A math teacher has been credited with saving the lives of his students after he tackled a gunman who had opened fire on middle schoolers in Littleton, Colo., Tuesday, three miles from the site of the 1999 Columbine massacre.
Just after 3 p.m., when students were leaving class at Deer Creek Middle School, witnesses say a stranger appeared near the school with a high-powered rifle and began firing into the crowd without warning.
"He just pulled it [out] and started firing at different people," one student told "Good Morning America." "Then, like the math teacher came out and tackled him and then they grabbed the gun and that's really all I saw after that."
The teacher, 57-year-old David Benke, heard the first shot and immediately rushed the gunman, who got off one more shot before Benke tackled him to the ground.
One seventh-grade girl and an eight-grade boy were shot but are expected to survive.
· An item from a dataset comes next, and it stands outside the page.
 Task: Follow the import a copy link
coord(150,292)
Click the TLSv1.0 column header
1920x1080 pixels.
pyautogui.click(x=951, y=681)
Benke told "Good Morning America" that he wished he had reached the gunman sooner.
"That's the thing that really bothers me," he said. "The second shot that he got off hit a former student of mine. I really like that kid. I really love that kid."
Jefferson County Sheriff Ted Mink said without Benke's actions, things could have been much worse.
"I know he feels bad about not being able to intervene sooner, but believe me when I say, I think he stopped what could have been a more tragic event than it was this afternoon," Mink told The Associated Press.
Police identified the shooter as 32-year-old Bruco Eastwood, a convicted felon. A motive is unclear, investigators said.
Menke told the AP he'd asked the assailant why he shot at the students, but the man didn't respond or "his responses didn't make a whole lot of sense," Menke said.
Eastwood's father, Bruco War Eagle Eastwood, told The Denver Post his son heard voices and was in financial trouble.
"I don't know why he did this, but he's always had problems," Eastwood said. "I don't know why, though. He's different, just different."
Gunshots, Haunting Echoes of Columbine
For the small community of Littleton, the gunshots were a horrific echo from a nightmare 11 years ago and three miles away when two students stalked through Columbine High School and fired on their classmates.
Before the student shooters turned their guns on themselves, 12 classmates lay dead.
More than a decade later, iconic images of carnage and panic have seared themselves into the town's memory.
Pictures that emerged from Tuesday's attack showed students running for cover, anxious parents hugging their kids tightly and a massive police response – a scene far too familiar for many residents.
"I haven't cried in 20 years, but I cried like a baby and thanked Jesus," parent Bob Wilson told The Denver Post. His daughter, Elizabeth, called him to tell him what happened. "This day could've been so much worse. You never know when your whole life could turn upside down."